De beroepscommissie heeft de Minister in de gelegenheid gesteld schriftelijk te reageren op het beroep en klager om zijn beroep schriftelijk toe te lichten.

Op grond van haar onderzoek overweegt en beslist de beroepscommissie als volgt.

1. De inhoud van de bestreden beslissing
De Minister heeft klagers verzoek tot het tijdelijk verlaten van de inrichting in het kader van algemeen verlof afgewezen.

2. De standpunten
Klager heeft aangevoerd dat zijn verzoek tot het tijdelijk verlaten van de inrichting ten onrechte is afgewezen. Dit heeft hij als volgt toegelicht. Klagers verlof is door de inrichting en het Openbaar Ministerie (OM) afgewezen, omdat klager voor een
openstaande zaak onterecht is veroordeeld tot een voorwaardelijke gevangenisstraf van vier weken. Klager is niet in hoger beroep gegaan in de hoop dat hij met verlof mocht. Hij voelt zich zeer gekwetst nu hij weer niet met verlof mag. Klagers
rapportages zijn goed en hij heeft geen openstaande zaak meer.

Namens de Minister is de bestreden beslissing als volgt toegelicht.
Klager is veroordeeld voor zware mishandeling. Hij is tweemaal eerder veroordeeld voor een soortgelijk delict, waarvoor hij een transactievoorstel en een schriftelijke waarschuwing met een proeftijd van een jaar heeft gekregen.

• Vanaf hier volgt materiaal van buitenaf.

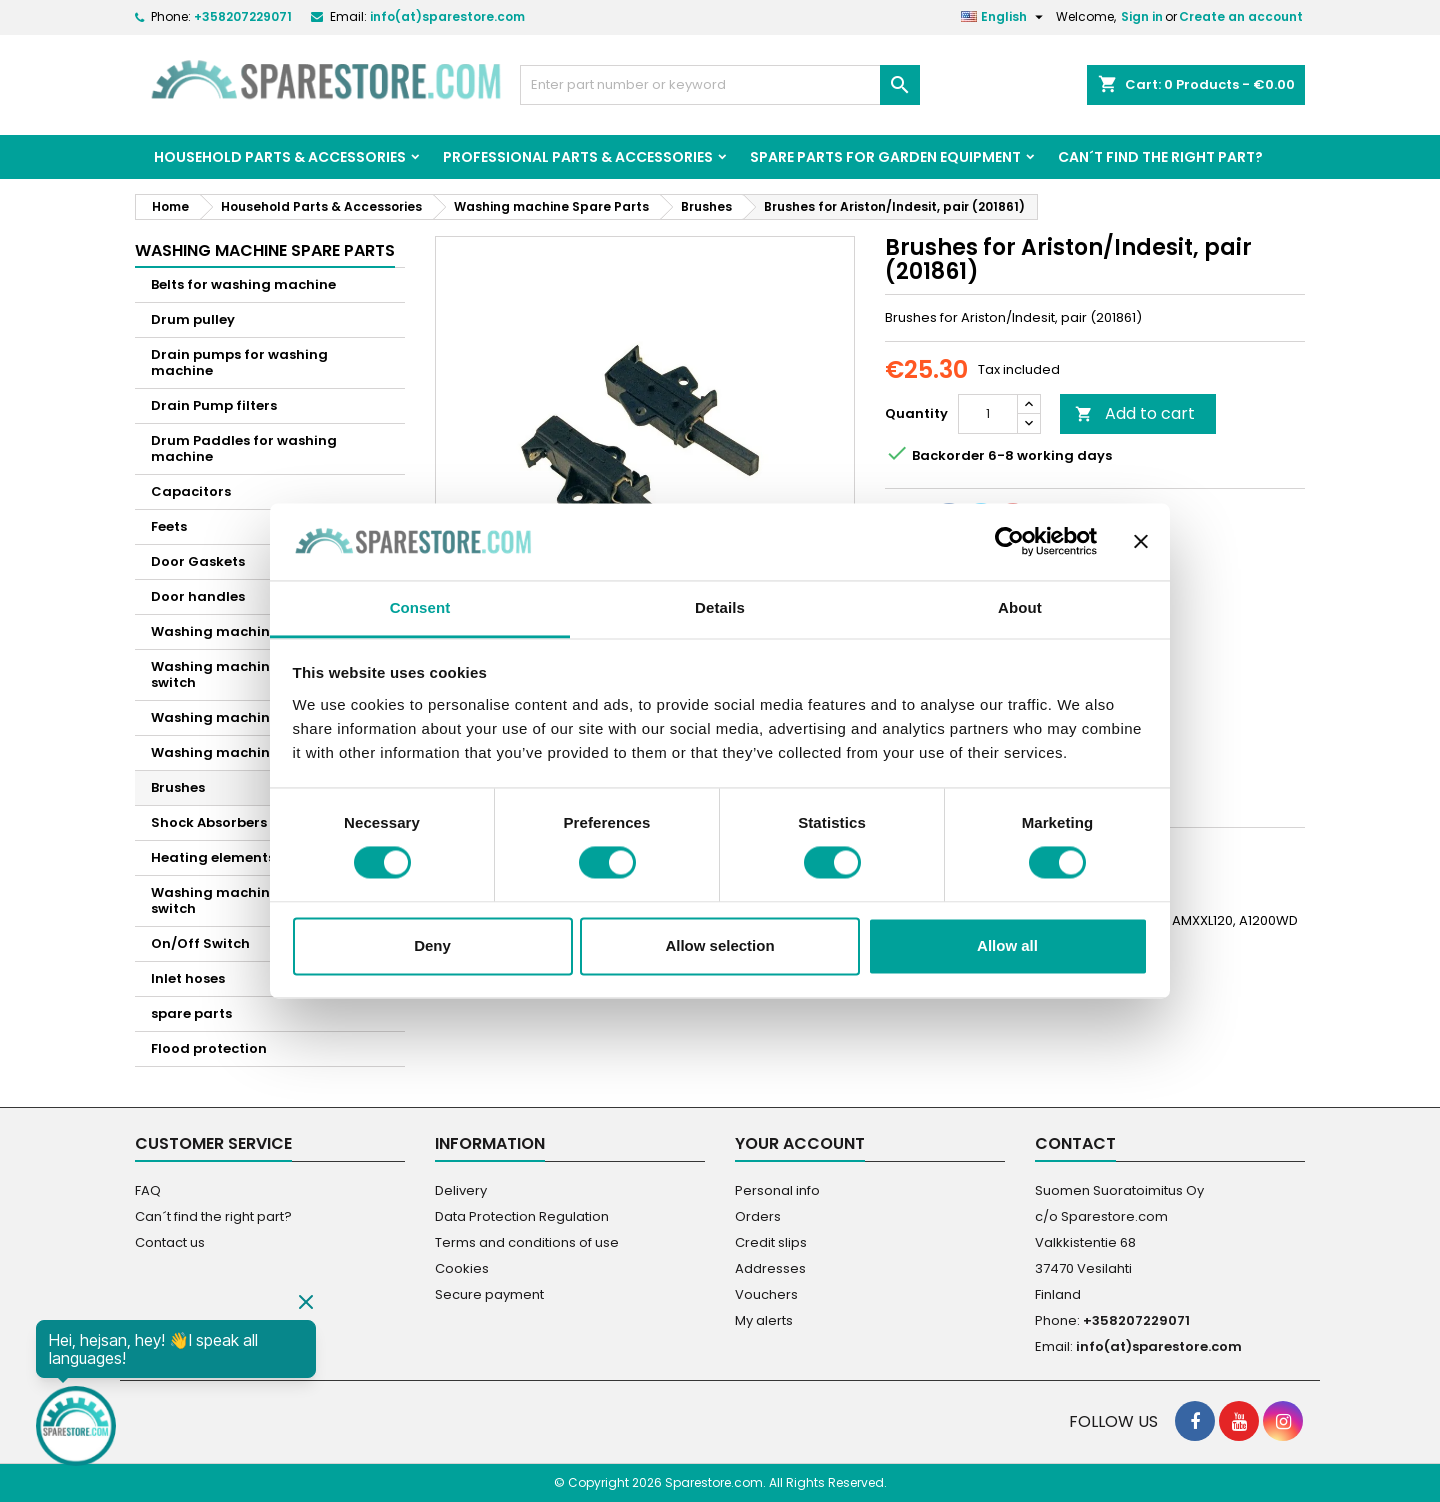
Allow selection (719, 945)
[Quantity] (988, 414)
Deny (432, 945)
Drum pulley (193, 319)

In december 2005 is er
aangifte gedaan tegen klager, wegens bedreiging vanuit de detentiesituatie. Op 5 januari 2007 is hiervoor aan klager een voorwaardelijke gevangenisstraf opgelegd van vier weken met een proeftijd van twee jaren. Op de Risico Indicatie Schalen (RISc)
scoort klager midden ten aanzien van het recidiverisico. Binnen het plan in het kader van Terugdringen Recidive is een behandeling voor zijn agressieproblematiek bij Kairos geïndiceerd. Hiervoor is hij matig gemotiveerd. Klagers gedrag op de afdeling
is
wel verbeterd ten opzichte van het beging van zijn detentie. Toch adviseert de directeur van de inrichting negatief, gelet op het nieuwe strafbare feit tijdens detentie en de recente veroordeling hiervoor. Het OM adviseert eveneens negatief ten aanzien
van het verlenen van vrijheden, omdat er na zijn veroordeling in 2005 opnieuw strafbare feiten zijn gepleegd. Deze zaak is inmiddels onherroepelijk.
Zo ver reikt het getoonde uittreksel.